## Extrait du texte
***
Aux prises avec un déficit énorme, le gouvernement Legault a prévenu que les ministères devront se serrer la ceinture. Mais jusqu’à maintenant, il a fait chou blanc avec ses promesses de réduction de la fonction publique.

(Québec) Dès sa fondation et son mariage avec l’Action démocratique du Québec, le parti de François Legault a fait du dégraissage de l’État l’un de ses mantras. Or, la fonction publique a grossi sous la gouverne de la Coalition avenir Québec (CAQ).

Pas moins de 10 000 fonctionnaires en équivalent temps complet (ETC) se sont ajoutés aux effectifs des ministères et des organismes depuis son arrivée au pouvoir en 2018. C’est un bond de 14,4 %.

Par fonctionnaires, on entend le personnel assujetti à la Loi sur la fonction publique. Cela exclut les employés des réseaux de la santé et de l’éducation, par exemple.

François Legault avait promis tout le contraire. Lors de sa première élection comme chef caquiste en 2012, il promettait de supprimer 7000 postes. Comment ? Par attrition, donc à la faveur de départs à la retraite, et grâce à un programme de départs volontaires.

PHOTO EDOUARD PLANTE-FRÉCHETTE, ARCHIVES LA PRESSE

Le premier ministre du Québec, François Legault

Au scrutin de 2014, François Legault allait encore plus loin : il s’engageait à sabrer 20 000 postes. Quatre ans plus tard, lors de sa campagne victorieuse, il s’en prenait encore à la « grosse bureaucratie », mais il mettait « de l’eau dans son vin ». Il s’engageait à réduire de 5000 le nombre de postes administratifs dans les ministères.

« Ce sont des gens qui écrivent des rapports à d’autres gens qui écrivent des rapports, qui finalement, mettent en application les budgets étiquetés de façon détaillée par les ministres à Québec », plaidait-il. Les départs à la retraite des baby-boomers représentaient pour lui une « occasion à saisir » pour éliminer des postes.
***
## Énoncé 1
Recopiez, dans l’article sur la fonction publique québécoise, le passage compris entre « (Québec) Dès sa » et « l’éducation, par exemple. », inclusivement, en changeant « fonctionnaires » pour « employés de l’État ».
## Énoncé 2
Condensez sous forme de liste le paragraphe de l’article sur la fonction publique québécoise qui commence par « Au scrutin de 2014 », sans omettre ses faits principaux.

## Données affichées
***
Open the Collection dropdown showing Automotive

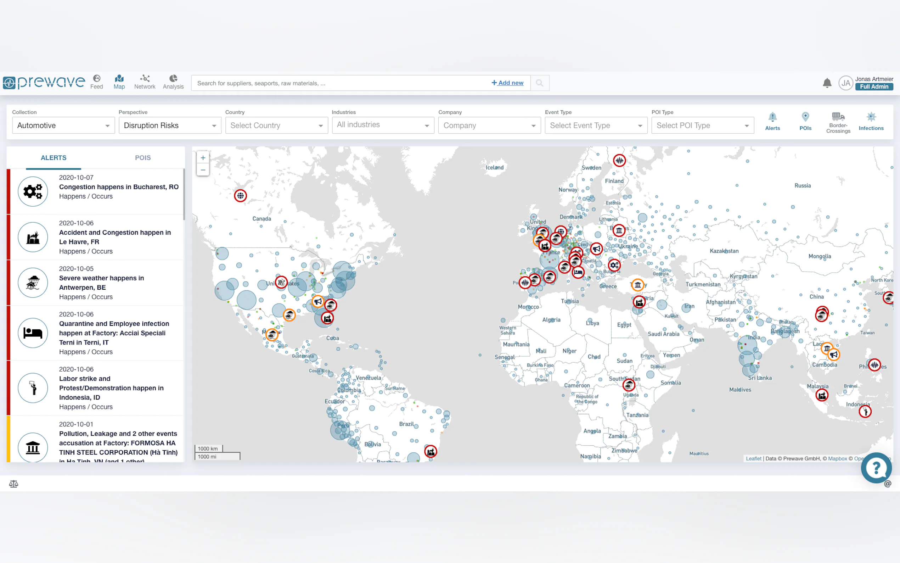click(64, 125)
***
## Corrigé 1
(Québec) Dès sa fondation et son mariage avec l’Action démocratique du Québec, le parti de François Legault a fait du dégraissage de l’État l’un de ses mantras. Or, la fonction publique a grossi sous la gouverne de la Coalition avenir Québec (CAQ).

Pas moins de 10 000 employés de l’État en équivalent temps complet (ETC) se sont ajoutés aux effectifs des ministères et des organismes depuis son arrivée au pouvoir en 2018. C’est un bond de 14,4 %.

Par employés de l’État, on entend le personnel assujetti à la Loi sur la fonction publique. Cela exclut les employés des réseaux de la santé et de l’éducation, par exemple.

## Corrigé 2
- Au scrutin de 2014, François Legault s’engageait à supprimer 20 000 postes.
- Quatre ans plus tard, lors de sa campagne victorieuse, il s’en prenait toujours à la « grosse bureaucratie », mais modérait ses ambitions.
- Il promettait alors de réduire de 5000 le nombre de postes administratifs dans les ministères.